This labour day, let us remember that to combat climate change and fight for a fair and sustainable future, we need to focus our efforts around workers and their needs. In a world where the climate crisis, poverty, inequality, incarceration and many other manifestations of exploitation and oppression are closely linked, we cannot fight climate change without fighting for the rights of workers. Indeed, contrary to what the capitalist class would have us believe, climate action does not threaten workers’ livelihoods. In fact, workers all around the world are disproportionately affected by the climate and environmental crisis, and therefore, climate action that prioritises workers and their needs is necessary to the future of work.
From farmers and fishermen’s livelihoods being threatened by accelerating rates of land, river and sea degradation, to blue-collared and gig workers facing increasingly extreme weather, workers all over the world depend on climate action to create a more livable future. After all, the source of all value and wealth ultimately originates from land and labour, and today both workers and the land (consisting of nonhuman labour), are being exploited and degraded by the extractivist capitalist political economy. we must recognize that both climate and labour issues lead us back to the same roots, and we must seek to address both in unison.

REQUIRED TASK:
Quote the Labor Day passage on climate action and workers above in full, word for word.

DATASET EXTRACT:
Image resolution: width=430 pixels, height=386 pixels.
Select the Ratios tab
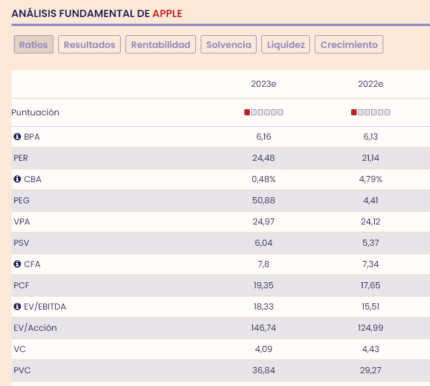pos(34,44)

RESULT BELOW:
This labour day, let us remember that to combat climate change and fight for a fair and sustainable future, we need to focus our efforts around workers and their needs. In a world where the climate crisis, poverty, inequality, incarceration and many other manifestations of exploitation and oppression are closely linked, we cannot fight climate change without fighting for the rights of workers. Indeed, contrary to what the capitalist class would have us believe, climate action does not threaten workers’ livelihoods. In fact, workers all around the world are disproportionately affected by the climate and environmental crisis, and therefore, climate action that prioritises workers and their needs is necessary to the future of work.
From farmers and fishermen’s livelihoods being threatened by accelerating rates of land, river and sea degradation, to blue-collared and gig workers facing increasingly extreme weather, workers all over the world depend on climate action to create a more livable future. After all, the source of all value and wealth ultimately originates from land and labour, and today both workers and the land (consisting of nonhuman labour), are being exploited and degraded by the extractivist capitalist political economy. we must recognize that both climate and labour issues lead us back to the same roots, and we must seek to address both in unison.